Here we are, dear reader, you and I.  Are you ready to talk about love?  Think you that this is a colossally stupid idea for a blog? Well, you may be right.  I’ll withhold my judgement for now, and maybe you will do the same?  I want to talk about this strange, captivating, fearful, mysterious thing the we call “love.”  At least for a little while, and I’ll tell you why.  I want to talk about it because it has taken me on a long, strange trip, and I need to make some sense of it, try and put into words what is at this moment subcutaneous current.  And I figured, why not process in front of the whole world, anonymously.  Yeah, a bit cowardly.  Oh well.

Feel free to leave your thoughts here, if you wish.  I’m open to discussing.  I do have a nagging suspicion that I may be the only one here, however.  Oh well, again.  I will do my best to put something of merit here every so often.  But I guess you’ll be the judge of that, eh?  So, the great experiment (or catharsis? therapy?) begins.  Let’s dig in…

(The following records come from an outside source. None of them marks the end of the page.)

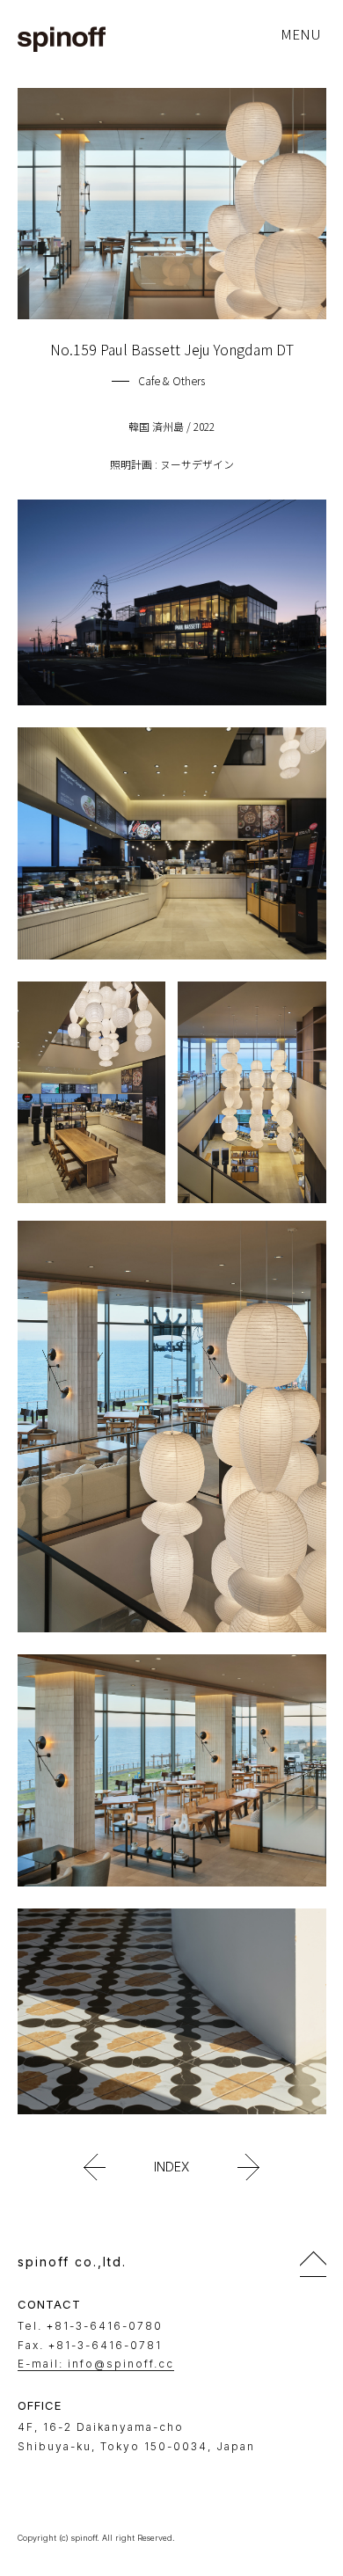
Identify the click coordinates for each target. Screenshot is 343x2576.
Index (171, 2166)
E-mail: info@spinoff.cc (96, 2363)
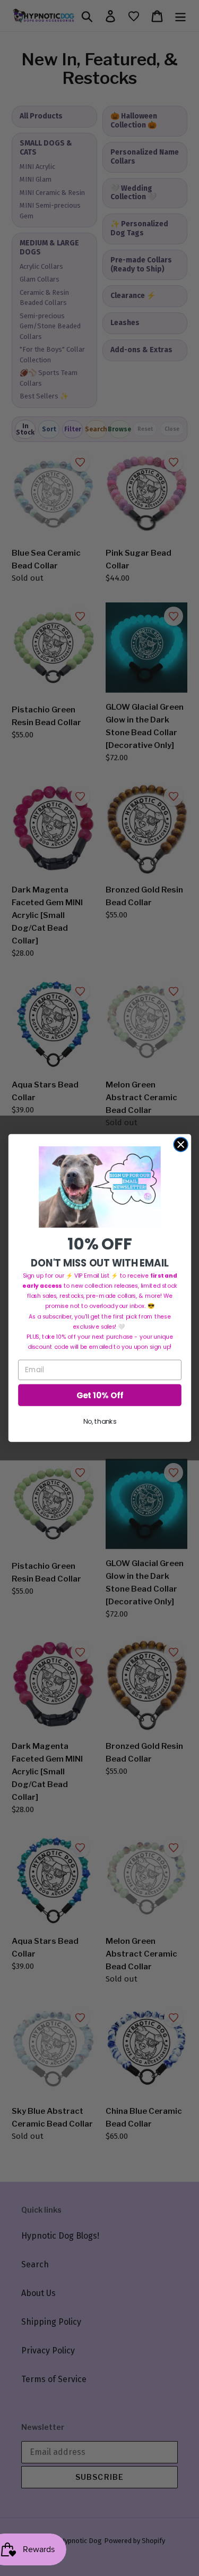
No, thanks (99, 1421)
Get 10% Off (99, 1394)
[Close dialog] (181, 1144)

When you fall in love you kind of go crazy for a while, you’ll do almost anything for that person.  It’s all hormones and pheromones and I don’t know what other kind of ‘mones.  It’s a great feeling, but it’s mindless.  You basically turn off your reasoning and common sense (assuming you had any of that in the first place), and you act – no, you react – viscerally, sensually1.  But like I said, it’s a great feeling.  It’s a high better than any drug and a rush better than any thrill-ride.  To be clear, I’m all for it.  I think it’s great.  I do.

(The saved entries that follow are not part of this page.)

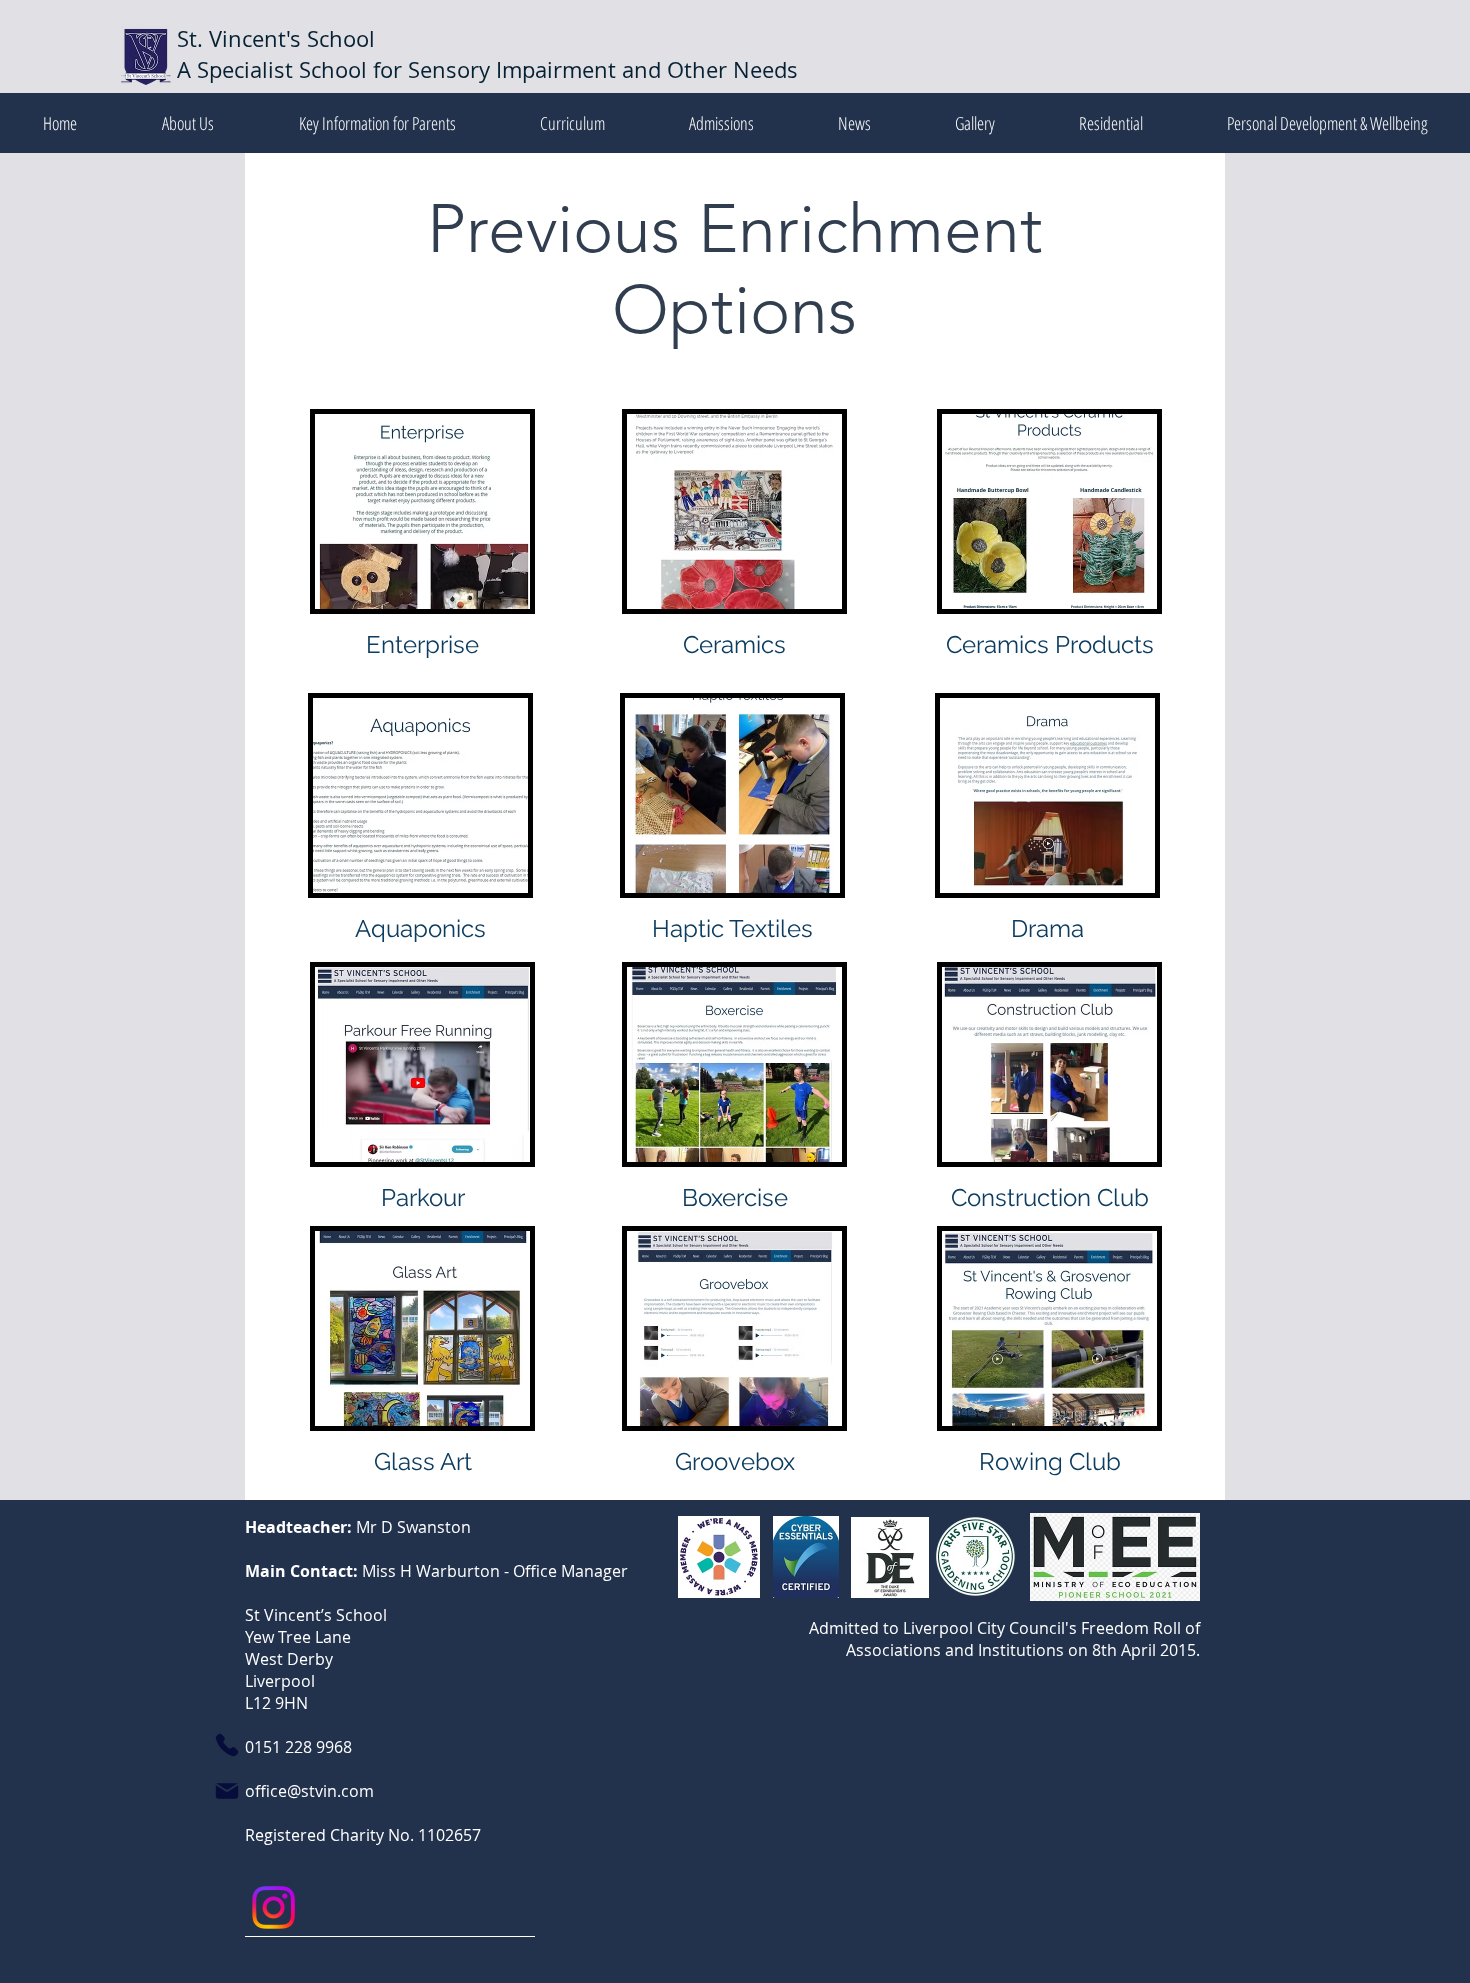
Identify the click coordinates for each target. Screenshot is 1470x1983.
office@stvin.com (309, 1791)
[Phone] (227, 1745)
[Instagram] (273, 1907)
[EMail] (227, 1791)
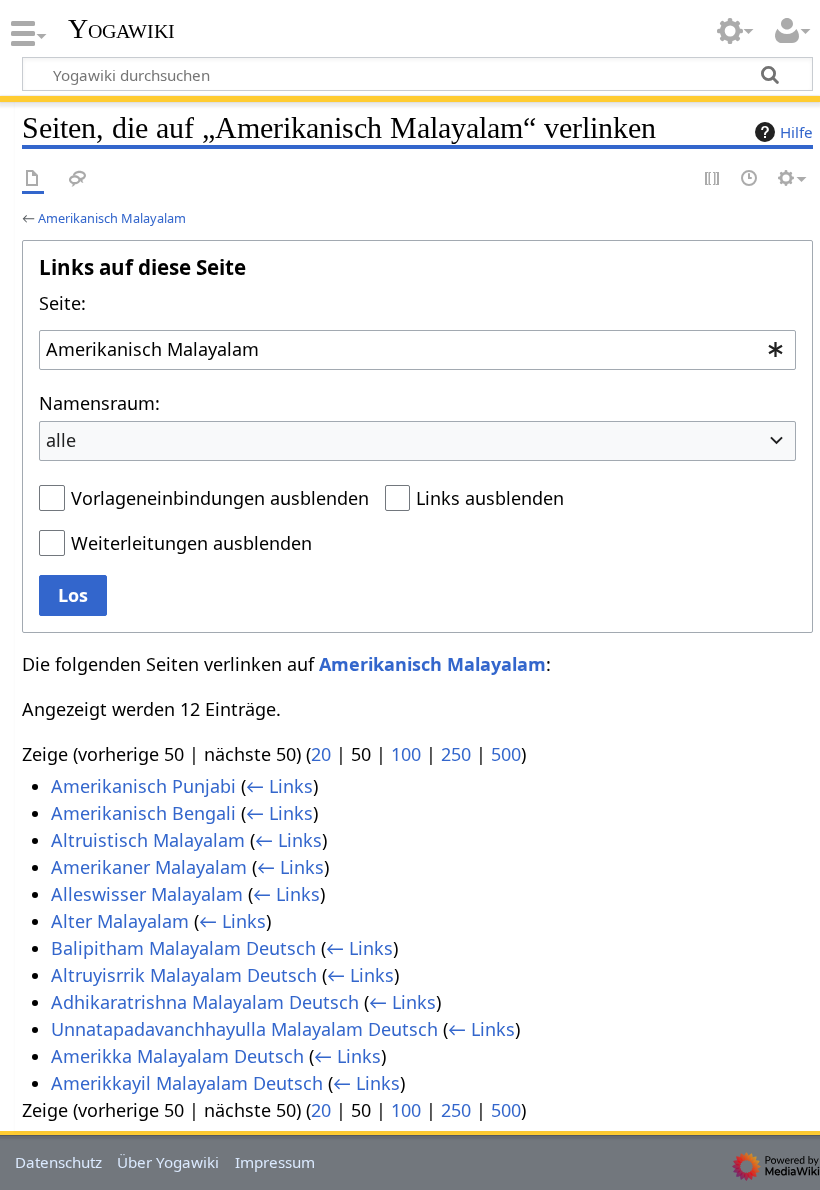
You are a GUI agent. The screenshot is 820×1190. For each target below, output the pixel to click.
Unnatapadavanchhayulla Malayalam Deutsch (244, 1029)
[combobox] (417, 350)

But (there’s always a “but,” isn’t there?), it can’t sustain. You ever been high?  Or drunk?  Probably  you have, if you’re like most, but have you ever been high or drunk for 12 hours straight? It’s possible. How about 24?  Well, maybe.  Have you ever been wasted for a week straight?  A month?  Have you ever been totally blotto for five years?  That’s a stupid question, right?  Because no one can be in an emotionally altered state for a sustained period of time.  It would kill you.  Have you ever had an orgasm that lasted so long you celebrated its anniversary?

So that brings us to the point here.  Why, when we fall “in love,” do we expect that feeling to last forever?  Who said it should be like that?  And why did we believe them?  Let me leave you to ponder that for now.  I have my thoughts on this matter, and, since it’s my blog, I’ll give them to you.

Next time.


1 Sensually:  1.) Relating to physical or sexual pleasure. 2.) Relating to the body or senses as opposed to the mind.